There is a general rule that heavy metals (HMs) do not get into fruiting structures easily, and hence grains and fruit are nearly always protected.
The second rule is that phytotoxicity prevents ecotoxicity. This means that if a plant were to take up enough HMs to cause harm to grazing animals or any animal that ingests the foliage, the plant would be dead and hence the grazer would be protected anyway. This is not quite true with chronic high-level intake (eating the same contaminated food every day for months or years).
These two mechanisms explain why HM toxicity in humans from eating food grown on contaminated soils is uncommon. The only exception is where leaf vegetables like spinach or silver beet (and root crops like potato) grown on lead-contaminated soils can contribute to the overall dietary input of a young child. This is secondary, however, as pica (the direct eating of soil) is the main dietary input in infants.

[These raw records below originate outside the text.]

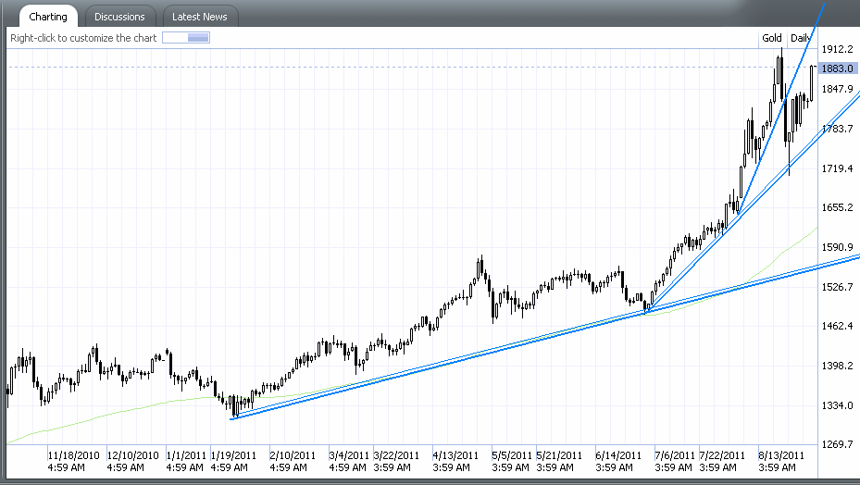The image size is (860, 485).
Task: Click the 1590.9 price axis label
Action: click(x=837, y=247)
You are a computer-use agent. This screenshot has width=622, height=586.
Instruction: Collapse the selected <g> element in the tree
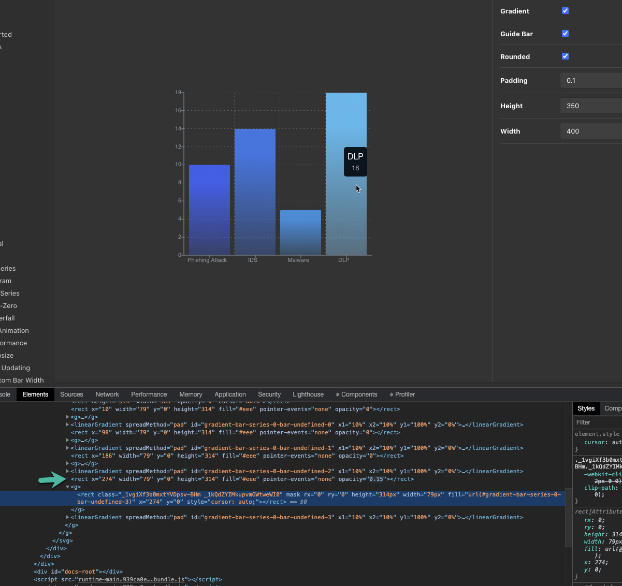tap(67, 487)
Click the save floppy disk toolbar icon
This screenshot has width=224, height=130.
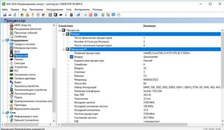click(x=4, y=15)
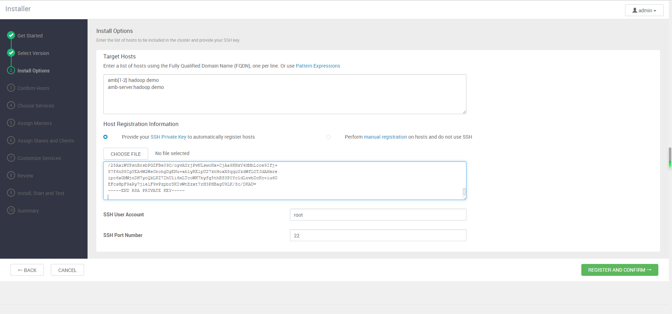Go to the Select Version step
672x314 pixels.
coord(33,53)
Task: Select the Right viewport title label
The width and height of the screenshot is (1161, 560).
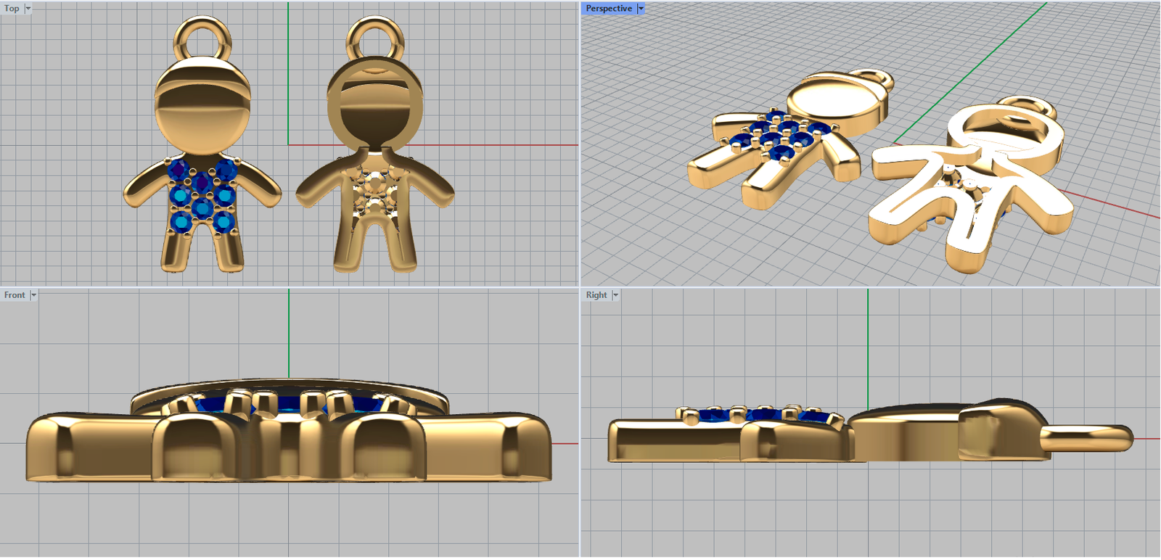Action: 596,295
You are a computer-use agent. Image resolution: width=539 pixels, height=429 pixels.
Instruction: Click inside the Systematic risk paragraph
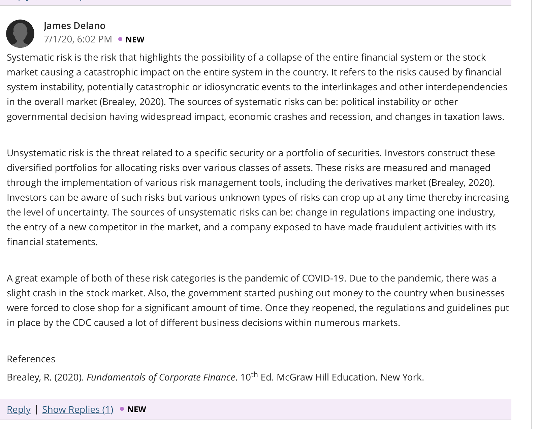[257, 87]
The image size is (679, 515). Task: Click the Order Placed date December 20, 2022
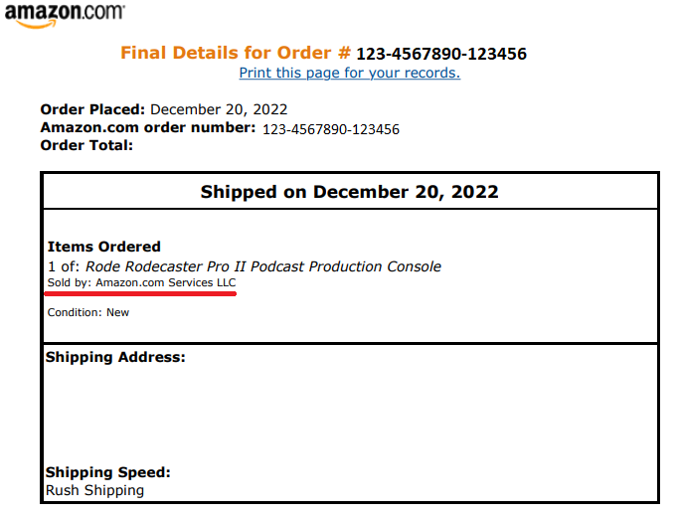coord(219,109)
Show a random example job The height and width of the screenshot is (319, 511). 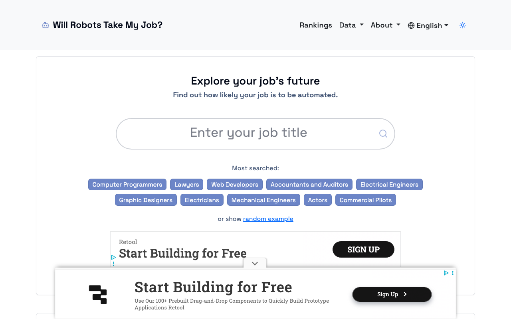268,219
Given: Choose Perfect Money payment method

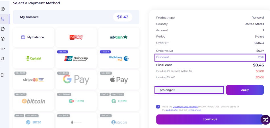Looking at the screenshot, I should 76,37.
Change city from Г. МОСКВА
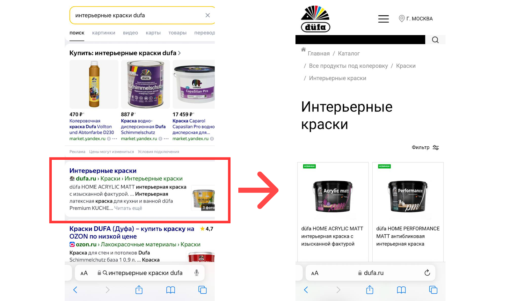510x301 pixels. tap(416, 19)
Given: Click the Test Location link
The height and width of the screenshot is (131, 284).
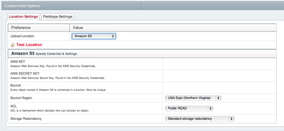Looking at the screenshot, I should pos(29,45).
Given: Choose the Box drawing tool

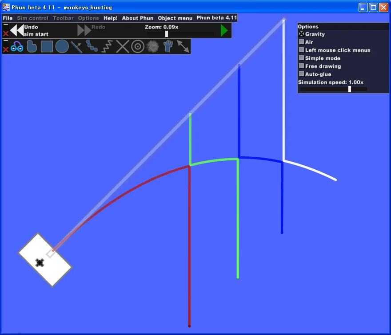Looking at the screenshot, I should pyautogui.click(x=47, y=46).
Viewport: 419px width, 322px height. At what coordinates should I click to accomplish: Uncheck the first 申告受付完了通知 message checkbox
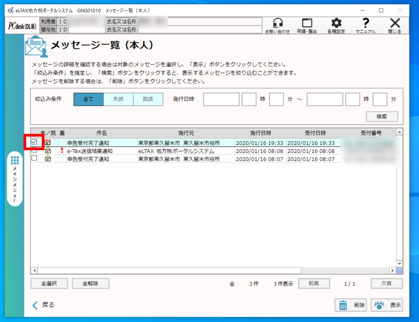34,142
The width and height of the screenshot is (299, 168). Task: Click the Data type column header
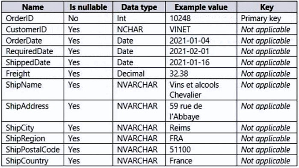pos(139,7)
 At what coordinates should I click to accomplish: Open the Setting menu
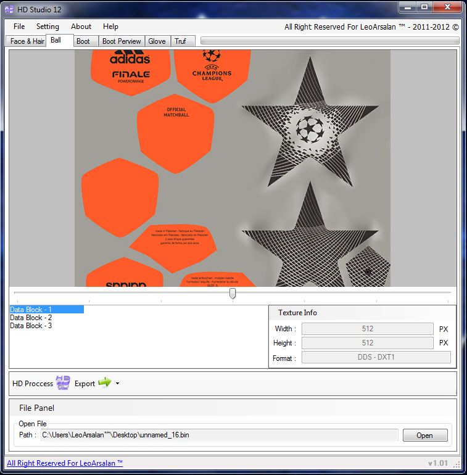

In more detail, plants fall into one of three groups in relation to HM uptake: the excluders, which have mechanisms in the roots to avoid taking up HMs in the first place; the tolerators, which take up HMs and then park them out of the way; and the intolerant species, which take up HMs and die (and therefore will never be eaten).
But any plant’s reaction to HMs in soil depends first and foremost on the bioavailability of the HMs. Bioavailability is defined simply as the availability of a chemical to an organism. An extreme example of a totally bio-unavailable chemical is titanium dioxide (TiO2). This brilliant white chemical is the main pigment in white paint and is included in thousands of food products where whiteness is required, as well as in personal care products such as toothpaste. Titanium is, by some definitions, a heavy metal (see the companion article on HMs in this current issue of Fertile Minds), yet TiO2 is utterly insoluble. You can eat as much as you want (within reason), but your body will be unable to absorb any.
In the context of plants in soils, many HMs occur as both natural components and accidental contaminants in many different forms. The bioavailability of HMs depends principally on the chemical form of the HM (for example, soluble or insoluble) and on the soil pH (a low, or acidic, pH makes many HMs more soluble and thus more bioavailable). For example, zinc (Zn) is commonly present in urban soils as zinc oxide (ZnO), from corroding galvanised steel; ZnO is insoluble, so plants will not take up Zn from ZnO. But Zn is present in the soil in other forms as well, some of which plants will take up.
It also depends on many (some poorly understood) factors that operate singly and together, including how much of the HMs is present, which HMs inhibit or enhance the uptake of other HMs, soil minerals present, microorganisms that might release the HMs into the soil solution, and the presence of plant roots that exude acids to make nutrients more available and coincidentally make HMs more available.
It is not possible to know all of these factors. But it is possible to use lab tests that estimate the bioavailability of HMs in the soil. SESL uses a range of standard tests that meet the requirements of the legislation concerning HMs and that give a good indication of whether any HMs in the soil will be taken up by plants.
In addition to soil tests (to show what’s there), if you are concerned, arrange some plant tissue tests as well, which will show definitively which HMs (if any) the plants have taken up.
Chaney R. USDA. Rufus Chaney argues that HM poisoning in humans is virtually impossible.
Department of Environment and Conservation NSW. 2006. Contaminated sites. Guidelines for the NSW Site Auditor Scheme, 2nd ed. DEC 2006/121. DEC, Sydney.